O precariado activo
O anúncio de projectos de investimento empresarial ou de construção de infra-estruturas, públicas e privadas, é normalmente acompanhado de um demagógico indicador particular e habitualmente inflacionado: o número de postos de trabalho que a concretização de tais projectos vai gerar. Convenientemente, porém, não se refere nem o consequente número de desempregos que potencialmente implica nem a qualidade precária do vínculo laboral dos novos empregos gerados, que são o efeito inevitável das dinâmicas concorrenciais em que se baseia a economia capitalista.
É nesta lógica do lucro a qualquer preço que o princípio da «flexigurança» parece querer impor-se, agravando a instabilidade no mundo do trabalho e enfraquecendo impiedosamente direitos e garantias básicos dos trabalhadores. Se, antes, o escravo era propriedade durável do senhor, hoje, o novo escravo é mero recurso sazonal a descartar pelo patrão quando lhe aprouver e sempre que, pretensamente, o sistema produtivo o justifique. Quando está activo, o empregado deve dedicação total ao ofício (flexibilidade, mobilidade e polivalência) com sacrifício crescente da sua vida pessoal e familiar; mas, quando está na situação de desempregado, fica entregue à sua sorte e a critérios de recrutamento tantas vezes indignos e obscenos, bem como à chantagem de ofertas salariais niveladas por baixo e longe das mais-valias que ajuda a realizar.

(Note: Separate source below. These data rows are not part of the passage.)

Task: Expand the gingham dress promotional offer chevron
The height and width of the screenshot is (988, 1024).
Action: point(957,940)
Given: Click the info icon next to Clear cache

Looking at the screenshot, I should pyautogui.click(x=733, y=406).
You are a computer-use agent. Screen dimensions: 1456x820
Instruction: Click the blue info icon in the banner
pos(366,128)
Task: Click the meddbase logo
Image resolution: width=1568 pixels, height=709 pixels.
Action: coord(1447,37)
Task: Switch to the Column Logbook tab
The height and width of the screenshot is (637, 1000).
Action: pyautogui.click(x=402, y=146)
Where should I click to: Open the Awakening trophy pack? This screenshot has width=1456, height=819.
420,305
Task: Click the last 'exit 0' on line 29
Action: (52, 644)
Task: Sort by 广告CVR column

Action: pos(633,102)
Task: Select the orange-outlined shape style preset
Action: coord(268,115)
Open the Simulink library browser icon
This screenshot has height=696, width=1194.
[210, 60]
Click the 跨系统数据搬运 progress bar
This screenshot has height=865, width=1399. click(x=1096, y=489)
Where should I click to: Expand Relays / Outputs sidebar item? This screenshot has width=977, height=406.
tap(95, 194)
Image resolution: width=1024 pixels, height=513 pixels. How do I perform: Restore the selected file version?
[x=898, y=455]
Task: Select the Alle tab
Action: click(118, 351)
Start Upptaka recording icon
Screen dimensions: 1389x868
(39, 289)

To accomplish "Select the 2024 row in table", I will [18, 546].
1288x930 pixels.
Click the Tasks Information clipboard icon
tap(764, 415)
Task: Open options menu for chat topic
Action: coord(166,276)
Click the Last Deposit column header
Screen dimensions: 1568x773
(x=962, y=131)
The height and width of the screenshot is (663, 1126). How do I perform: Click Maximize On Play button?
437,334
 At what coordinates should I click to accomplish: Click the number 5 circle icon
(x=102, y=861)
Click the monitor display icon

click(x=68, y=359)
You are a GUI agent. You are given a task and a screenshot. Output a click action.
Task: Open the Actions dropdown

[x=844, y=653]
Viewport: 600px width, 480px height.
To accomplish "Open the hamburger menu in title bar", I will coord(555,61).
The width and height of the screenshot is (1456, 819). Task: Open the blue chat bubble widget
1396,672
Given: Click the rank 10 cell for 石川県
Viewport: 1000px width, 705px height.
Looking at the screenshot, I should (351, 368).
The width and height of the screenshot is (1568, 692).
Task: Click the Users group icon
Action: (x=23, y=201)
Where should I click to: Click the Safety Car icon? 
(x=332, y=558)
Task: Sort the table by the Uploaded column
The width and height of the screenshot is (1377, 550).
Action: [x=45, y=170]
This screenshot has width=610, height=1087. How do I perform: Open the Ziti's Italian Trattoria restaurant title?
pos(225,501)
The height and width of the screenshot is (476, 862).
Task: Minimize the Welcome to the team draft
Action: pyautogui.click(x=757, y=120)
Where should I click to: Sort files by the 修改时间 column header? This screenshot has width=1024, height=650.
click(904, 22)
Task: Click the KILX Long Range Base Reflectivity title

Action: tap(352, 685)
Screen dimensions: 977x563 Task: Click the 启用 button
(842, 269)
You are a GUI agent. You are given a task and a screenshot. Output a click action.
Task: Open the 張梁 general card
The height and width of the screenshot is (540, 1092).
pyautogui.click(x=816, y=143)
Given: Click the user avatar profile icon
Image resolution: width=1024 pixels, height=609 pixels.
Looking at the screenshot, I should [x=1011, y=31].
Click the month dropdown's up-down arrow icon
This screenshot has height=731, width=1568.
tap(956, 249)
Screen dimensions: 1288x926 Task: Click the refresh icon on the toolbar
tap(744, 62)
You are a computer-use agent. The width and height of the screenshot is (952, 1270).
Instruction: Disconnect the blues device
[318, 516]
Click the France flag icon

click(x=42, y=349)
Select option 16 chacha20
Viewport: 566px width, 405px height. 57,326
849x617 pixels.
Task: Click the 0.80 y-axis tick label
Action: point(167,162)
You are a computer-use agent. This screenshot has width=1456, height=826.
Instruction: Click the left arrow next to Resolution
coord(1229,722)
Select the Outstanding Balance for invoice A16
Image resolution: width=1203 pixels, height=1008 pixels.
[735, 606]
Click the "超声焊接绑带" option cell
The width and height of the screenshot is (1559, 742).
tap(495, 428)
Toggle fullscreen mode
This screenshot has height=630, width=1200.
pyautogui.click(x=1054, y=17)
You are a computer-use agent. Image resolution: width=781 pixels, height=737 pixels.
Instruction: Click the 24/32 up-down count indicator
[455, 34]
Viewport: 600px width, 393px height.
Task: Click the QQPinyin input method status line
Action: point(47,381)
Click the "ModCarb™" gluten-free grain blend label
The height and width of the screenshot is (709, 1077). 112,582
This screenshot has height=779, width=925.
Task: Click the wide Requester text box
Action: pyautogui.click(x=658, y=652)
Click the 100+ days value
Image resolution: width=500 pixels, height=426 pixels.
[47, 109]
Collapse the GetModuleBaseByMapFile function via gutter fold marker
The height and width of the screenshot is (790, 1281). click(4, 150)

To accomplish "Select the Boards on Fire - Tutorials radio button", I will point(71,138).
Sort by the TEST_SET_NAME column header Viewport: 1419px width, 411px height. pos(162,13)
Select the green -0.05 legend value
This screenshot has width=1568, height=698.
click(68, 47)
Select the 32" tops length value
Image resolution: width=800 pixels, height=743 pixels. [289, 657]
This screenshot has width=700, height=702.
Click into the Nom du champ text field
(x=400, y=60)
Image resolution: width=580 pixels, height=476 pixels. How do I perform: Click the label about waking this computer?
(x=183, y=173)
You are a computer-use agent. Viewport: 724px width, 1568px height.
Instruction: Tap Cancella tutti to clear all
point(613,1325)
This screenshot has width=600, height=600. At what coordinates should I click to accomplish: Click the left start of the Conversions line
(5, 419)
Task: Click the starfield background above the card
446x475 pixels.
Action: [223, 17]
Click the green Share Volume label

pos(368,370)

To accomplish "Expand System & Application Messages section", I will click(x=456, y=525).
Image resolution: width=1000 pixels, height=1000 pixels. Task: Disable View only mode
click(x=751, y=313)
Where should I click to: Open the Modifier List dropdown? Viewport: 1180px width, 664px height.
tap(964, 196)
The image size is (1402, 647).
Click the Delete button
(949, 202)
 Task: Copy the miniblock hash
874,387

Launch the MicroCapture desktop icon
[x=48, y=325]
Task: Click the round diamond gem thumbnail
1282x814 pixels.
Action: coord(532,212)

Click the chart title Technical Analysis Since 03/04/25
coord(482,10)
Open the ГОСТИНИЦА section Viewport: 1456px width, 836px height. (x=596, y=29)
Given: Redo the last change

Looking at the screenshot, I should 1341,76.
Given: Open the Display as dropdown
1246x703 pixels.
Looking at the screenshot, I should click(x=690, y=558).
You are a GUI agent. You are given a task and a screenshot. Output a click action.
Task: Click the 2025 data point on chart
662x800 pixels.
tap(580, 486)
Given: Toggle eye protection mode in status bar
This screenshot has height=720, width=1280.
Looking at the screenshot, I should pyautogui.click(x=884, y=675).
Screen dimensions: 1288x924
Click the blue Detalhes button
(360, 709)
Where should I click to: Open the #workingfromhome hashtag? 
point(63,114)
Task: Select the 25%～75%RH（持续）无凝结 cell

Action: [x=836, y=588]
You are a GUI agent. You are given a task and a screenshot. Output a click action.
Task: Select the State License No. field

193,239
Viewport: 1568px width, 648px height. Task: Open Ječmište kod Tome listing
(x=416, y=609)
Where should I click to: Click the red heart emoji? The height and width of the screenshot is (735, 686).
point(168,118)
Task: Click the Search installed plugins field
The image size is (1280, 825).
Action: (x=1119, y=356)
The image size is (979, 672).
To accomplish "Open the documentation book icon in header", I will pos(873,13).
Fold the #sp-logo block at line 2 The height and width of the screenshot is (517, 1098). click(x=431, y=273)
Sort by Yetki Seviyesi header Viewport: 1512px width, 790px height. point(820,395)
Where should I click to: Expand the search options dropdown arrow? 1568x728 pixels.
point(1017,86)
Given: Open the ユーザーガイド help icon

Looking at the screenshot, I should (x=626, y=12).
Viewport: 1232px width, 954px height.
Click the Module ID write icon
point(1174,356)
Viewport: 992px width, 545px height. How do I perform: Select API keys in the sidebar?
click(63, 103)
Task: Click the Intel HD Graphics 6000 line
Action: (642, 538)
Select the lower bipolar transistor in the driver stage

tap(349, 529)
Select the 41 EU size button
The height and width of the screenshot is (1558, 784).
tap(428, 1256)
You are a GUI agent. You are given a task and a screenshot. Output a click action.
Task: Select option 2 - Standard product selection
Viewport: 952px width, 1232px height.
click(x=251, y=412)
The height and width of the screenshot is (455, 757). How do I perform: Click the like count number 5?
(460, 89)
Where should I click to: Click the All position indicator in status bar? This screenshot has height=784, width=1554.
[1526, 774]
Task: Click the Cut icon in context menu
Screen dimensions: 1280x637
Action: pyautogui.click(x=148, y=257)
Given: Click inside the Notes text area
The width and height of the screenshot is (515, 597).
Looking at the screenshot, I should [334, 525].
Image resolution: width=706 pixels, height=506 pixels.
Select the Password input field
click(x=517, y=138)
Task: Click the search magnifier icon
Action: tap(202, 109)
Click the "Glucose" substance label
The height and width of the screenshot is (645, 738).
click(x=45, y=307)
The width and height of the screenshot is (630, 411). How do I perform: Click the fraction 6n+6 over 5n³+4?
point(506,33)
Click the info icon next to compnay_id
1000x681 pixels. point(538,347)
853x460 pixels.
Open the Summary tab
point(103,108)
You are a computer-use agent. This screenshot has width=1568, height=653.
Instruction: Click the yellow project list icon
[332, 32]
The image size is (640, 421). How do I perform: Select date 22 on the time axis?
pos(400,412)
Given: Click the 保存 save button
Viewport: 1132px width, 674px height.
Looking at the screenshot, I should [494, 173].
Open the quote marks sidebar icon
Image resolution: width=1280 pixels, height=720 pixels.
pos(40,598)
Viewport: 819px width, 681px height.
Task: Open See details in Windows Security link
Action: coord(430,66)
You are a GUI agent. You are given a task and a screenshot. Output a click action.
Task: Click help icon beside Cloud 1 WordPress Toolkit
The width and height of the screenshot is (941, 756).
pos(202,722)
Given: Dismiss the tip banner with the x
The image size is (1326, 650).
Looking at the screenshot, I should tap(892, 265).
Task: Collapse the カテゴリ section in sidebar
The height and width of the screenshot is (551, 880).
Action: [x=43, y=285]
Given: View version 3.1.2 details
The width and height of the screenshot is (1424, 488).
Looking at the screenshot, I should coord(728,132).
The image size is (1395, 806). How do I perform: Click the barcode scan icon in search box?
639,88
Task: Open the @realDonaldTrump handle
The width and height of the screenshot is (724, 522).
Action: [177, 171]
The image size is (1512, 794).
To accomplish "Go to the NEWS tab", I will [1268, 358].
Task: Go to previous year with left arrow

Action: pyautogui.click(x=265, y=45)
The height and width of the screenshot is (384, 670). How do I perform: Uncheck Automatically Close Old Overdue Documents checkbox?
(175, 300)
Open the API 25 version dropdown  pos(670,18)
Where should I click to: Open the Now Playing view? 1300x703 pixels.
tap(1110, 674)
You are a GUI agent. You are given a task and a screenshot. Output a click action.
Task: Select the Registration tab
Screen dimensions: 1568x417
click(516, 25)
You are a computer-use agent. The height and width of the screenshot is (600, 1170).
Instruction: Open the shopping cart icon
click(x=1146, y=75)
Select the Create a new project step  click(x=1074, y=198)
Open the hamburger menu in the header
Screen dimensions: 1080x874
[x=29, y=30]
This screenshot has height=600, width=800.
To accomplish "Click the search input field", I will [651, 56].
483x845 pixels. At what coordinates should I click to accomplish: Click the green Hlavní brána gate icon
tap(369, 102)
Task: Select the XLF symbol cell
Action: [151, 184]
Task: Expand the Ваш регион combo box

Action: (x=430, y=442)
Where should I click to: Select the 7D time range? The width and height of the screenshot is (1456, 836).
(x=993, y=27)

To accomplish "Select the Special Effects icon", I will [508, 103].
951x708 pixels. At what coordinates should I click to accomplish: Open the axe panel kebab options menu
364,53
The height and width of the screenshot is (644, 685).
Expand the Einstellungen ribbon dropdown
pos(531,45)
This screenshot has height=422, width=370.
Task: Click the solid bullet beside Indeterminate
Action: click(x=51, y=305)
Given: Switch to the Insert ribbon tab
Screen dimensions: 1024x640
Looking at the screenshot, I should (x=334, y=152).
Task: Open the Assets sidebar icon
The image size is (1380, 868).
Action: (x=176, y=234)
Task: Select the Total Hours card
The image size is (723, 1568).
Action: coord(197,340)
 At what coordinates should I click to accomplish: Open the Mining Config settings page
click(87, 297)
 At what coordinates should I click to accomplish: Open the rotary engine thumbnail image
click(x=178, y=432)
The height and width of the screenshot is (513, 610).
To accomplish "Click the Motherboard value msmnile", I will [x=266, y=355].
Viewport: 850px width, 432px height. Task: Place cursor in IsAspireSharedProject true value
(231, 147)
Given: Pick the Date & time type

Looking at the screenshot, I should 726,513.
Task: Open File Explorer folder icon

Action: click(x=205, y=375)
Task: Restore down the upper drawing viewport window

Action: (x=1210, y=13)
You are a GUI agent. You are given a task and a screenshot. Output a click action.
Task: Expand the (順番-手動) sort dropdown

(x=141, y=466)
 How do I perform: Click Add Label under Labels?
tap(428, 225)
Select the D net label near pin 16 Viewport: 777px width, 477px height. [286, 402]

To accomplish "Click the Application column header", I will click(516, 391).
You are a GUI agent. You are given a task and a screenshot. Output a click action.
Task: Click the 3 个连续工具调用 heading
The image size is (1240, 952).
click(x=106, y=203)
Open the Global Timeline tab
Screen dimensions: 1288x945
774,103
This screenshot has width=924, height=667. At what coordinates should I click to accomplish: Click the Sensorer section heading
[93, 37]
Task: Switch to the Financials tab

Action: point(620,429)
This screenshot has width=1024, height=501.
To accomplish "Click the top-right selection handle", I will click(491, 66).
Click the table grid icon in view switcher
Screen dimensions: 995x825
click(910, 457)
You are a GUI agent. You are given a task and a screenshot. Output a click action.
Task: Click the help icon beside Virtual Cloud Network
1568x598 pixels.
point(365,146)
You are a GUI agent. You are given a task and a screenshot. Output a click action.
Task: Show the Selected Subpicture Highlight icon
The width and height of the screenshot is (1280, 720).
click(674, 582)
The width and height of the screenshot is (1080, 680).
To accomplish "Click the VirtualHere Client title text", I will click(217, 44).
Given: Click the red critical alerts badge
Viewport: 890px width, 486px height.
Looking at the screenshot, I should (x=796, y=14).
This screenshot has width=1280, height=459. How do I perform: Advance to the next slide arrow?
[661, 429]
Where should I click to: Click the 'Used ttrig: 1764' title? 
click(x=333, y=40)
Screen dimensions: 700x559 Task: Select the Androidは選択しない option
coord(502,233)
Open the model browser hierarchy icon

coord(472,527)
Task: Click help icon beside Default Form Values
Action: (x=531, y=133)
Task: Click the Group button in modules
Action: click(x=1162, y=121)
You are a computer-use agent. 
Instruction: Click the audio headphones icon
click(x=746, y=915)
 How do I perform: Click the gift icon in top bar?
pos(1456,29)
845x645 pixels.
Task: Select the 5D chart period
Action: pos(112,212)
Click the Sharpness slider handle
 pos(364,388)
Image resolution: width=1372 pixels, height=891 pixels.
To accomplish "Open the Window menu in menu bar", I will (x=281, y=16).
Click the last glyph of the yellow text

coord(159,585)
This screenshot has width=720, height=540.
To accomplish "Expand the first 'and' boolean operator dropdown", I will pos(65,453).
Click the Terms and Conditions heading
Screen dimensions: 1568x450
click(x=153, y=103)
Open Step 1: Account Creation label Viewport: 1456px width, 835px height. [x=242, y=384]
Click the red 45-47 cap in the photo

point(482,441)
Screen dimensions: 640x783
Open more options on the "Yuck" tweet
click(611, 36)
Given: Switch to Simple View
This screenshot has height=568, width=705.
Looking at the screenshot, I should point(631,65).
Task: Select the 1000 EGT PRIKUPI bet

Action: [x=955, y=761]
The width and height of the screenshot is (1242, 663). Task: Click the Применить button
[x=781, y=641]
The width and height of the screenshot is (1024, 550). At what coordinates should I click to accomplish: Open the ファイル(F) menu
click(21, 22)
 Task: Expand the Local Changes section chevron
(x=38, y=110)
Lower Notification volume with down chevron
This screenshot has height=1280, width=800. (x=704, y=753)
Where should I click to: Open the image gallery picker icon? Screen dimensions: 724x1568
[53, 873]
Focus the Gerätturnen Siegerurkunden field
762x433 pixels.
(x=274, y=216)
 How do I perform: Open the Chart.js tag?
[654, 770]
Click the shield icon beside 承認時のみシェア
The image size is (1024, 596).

Actualmente, a precariedade laboral é um facto social tido como consumado e materializado, por exemplo, por contratos individuais de trabalho a termo certo e pagos a recibos verdes, sem direito a subsídio de desemprego ou por doença, nem beneficiando do direito a subsídio de férias e de Natal. E, embora o regime em que se colecta coloque este tipo de trabalhador no grupo de "trabalhadores independentes", ele não passa de mais um utensílio nas mãos do contratante, com horários dilatados e hierarquias laborais a cumprir. Além disso, em muitos casos é beneficiário permanente da entidade para quem presta a actividade.
Portanto, e em rigor, cada vez mais se revela desajustado da realidade falar em "população activa"; melhor será falar em «população desactivada» e em «população superactiva». Tudo isto existe, tudo isto é triste, tudo isto é mercado!
1 Comments:
Não será antes o paraíso?
Não me parece ver as pessoas dispostas a fazer algo pelos seus direitos.
Agora o que me preocupa é a precariedade dos empregos dos assessores da Câmara Municipal de Lisboa. Se fossem todos despedidos, poderíamos ter um colapso social!